- **Trecho do texto**:
________

O camisa 7

O Selefama virou Escadinha, encarou o Meia-Ponte e sobrou safanão para todos lados
Na pose para as fotos, o técnico Fausto resolveu alinhar os jogadores pela estatura: nascia o Escadinha Esporte Clube.
01/04/2008

Como arrumar um time para sair na foto? O mais comum é alinhar, em pé, aqueles jogadores cuja principal função em campo é defender: goleiro, laterais, zagueiros, volante. Agachados, vêm os que jogam mais à frente: armadores e atacantes.

Na época em que eu ainda jogava de verdade, valendo título de campeonato estadual, ainda havia um detalhe: em pé, as extremidades eram ocupadas pelos laterais — o direito à direita e o esquerdo à esquerda, como era de se esperar. Acontecia o mesmo com o pessoal de baixo: o ponta-direita numa extremidade e o ponta-esquerda na outra. Simples e exato como um tiro de meta.

________

- **Seção de dados**:
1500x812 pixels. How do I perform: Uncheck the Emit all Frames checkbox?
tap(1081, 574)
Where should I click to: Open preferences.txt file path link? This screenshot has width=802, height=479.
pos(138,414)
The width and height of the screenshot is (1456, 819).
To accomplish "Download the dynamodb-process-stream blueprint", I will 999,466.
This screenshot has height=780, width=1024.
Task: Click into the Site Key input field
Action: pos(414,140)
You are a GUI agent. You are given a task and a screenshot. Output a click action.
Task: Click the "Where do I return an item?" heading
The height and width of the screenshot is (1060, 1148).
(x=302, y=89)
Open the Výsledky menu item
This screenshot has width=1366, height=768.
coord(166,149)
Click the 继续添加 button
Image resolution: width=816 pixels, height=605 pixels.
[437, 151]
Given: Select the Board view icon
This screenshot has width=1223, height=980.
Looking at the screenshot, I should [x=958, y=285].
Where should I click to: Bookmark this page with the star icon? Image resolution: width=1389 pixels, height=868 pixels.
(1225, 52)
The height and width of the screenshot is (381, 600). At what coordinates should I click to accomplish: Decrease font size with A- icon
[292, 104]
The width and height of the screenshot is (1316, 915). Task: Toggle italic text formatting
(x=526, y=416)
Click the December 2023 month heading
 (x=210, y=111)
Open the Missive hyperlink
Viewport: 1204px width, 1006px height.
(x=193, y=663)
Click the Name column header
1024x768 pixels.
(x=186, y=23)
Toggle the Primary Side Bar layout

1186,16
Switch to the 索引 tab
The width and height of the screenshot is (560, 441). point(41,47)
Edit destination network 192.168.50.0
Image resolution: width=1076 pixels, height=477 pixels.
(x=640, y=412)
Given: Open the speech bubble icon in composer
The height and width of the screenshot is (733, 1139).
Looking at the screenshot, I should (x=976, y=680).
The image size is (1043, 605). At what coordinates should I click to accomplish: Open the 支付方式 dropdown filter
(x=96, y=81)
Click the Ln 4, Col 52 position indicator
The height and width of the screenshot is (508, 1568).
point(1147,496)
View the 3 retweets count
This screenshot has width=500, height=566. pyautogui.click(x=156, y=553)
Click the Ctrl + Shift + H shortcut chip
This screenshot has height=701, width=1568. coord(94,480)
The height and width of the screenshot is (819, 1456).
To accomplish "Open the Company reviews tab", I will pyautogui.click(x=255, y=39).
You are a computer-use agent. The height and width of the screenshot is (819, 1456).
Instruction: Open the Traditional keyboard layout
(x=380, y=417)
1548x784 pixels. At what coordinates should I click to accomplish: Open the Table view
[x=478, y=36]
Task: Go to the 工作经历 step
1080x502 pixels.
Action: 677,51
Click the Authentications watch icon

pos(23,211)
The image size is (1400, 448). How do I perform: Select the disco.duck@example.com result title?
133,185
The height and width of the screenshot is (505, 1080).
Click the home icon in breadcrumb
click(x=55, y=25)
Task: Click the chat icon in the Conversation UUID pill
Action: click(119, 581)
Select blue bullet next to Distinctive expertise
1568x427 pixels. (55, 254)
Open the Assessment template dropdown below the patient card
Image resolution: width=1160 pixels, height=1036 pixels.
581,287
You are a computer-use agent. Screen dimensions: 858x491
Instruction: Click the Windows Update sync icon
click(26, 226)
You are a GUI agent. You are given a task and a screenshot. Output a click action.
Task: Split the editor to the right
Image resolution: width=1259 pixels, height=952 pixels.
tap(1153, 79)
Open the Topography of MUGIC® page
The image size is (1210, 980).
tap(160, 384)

________

- **Lista de tarefas**:
A – Reescreva em forma de lista o parágrafo do trecho sobre a foto do time que começa com "Na época em que eu ainda jogava de verdade", mantendo os fatos principais.
B – Dê sequência ao trecho sobre a foto do time a partir de onde ele para.

- **Respostas por tarefa**:
A –
- Quando eu jogava valendo título de campeonato estadual, havia mais um detalhe na foto do time.
- Em pé, as pontas da fila ficavam com os laterais: o direito à direita e o esquerdo à esquerda.
- Agachados, valia o mesmo: o ponta-direita numa ponta e o ponta-esquerda na outra.
- Era simples e exato como um tiro de meta.

B –
A foto que tenho, porém, de um jogo do meu time, o Selefama, tirada em algum dia do ano de 1976, quando contava com catorze anos e disputava o campeonato goiano de dente-de-leite, mostra que nem sempre as coisas são tão previsíveis.

Como ponta-direita, meu lugar na foto era sempre o mesmo, agachadinho na ponta. Nesta, porém, não é ali que estou. Sou o segundo, agachado, da direita para a esquerda (na perspectiva de quem olha a foto). Que diabos estaria fazendo ali?, perguntei a mim mesmo quando, revirando antigos guardados, me deparei com essa pérola. E o pessoal de cima, então, nem se fala, uma bagunça generalizada. O volante onde devia estar o lateral, o lateral onde devia estar o zagueiro, e por aí vai.

Não demorou muito e a história que não se vê na foto me veio logo à memória.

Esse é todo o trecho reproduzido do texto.